Information given:
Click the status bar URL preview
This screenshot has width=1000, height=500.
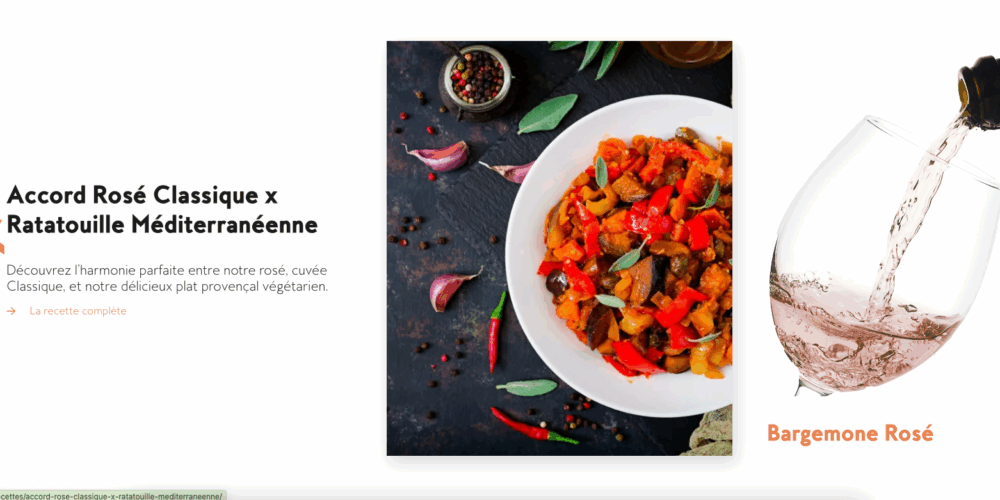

---

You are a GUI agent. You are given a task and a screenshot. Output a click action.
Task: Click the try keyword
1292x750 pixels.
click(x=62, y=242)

What needs to be done:
Would you please show every line of the material above that includes the string "screenshot"?

Output of the exercise:
This screenshot has width=1000, height=500.
You are a GUI agent. You are given a task and a screenshot. Output a click action.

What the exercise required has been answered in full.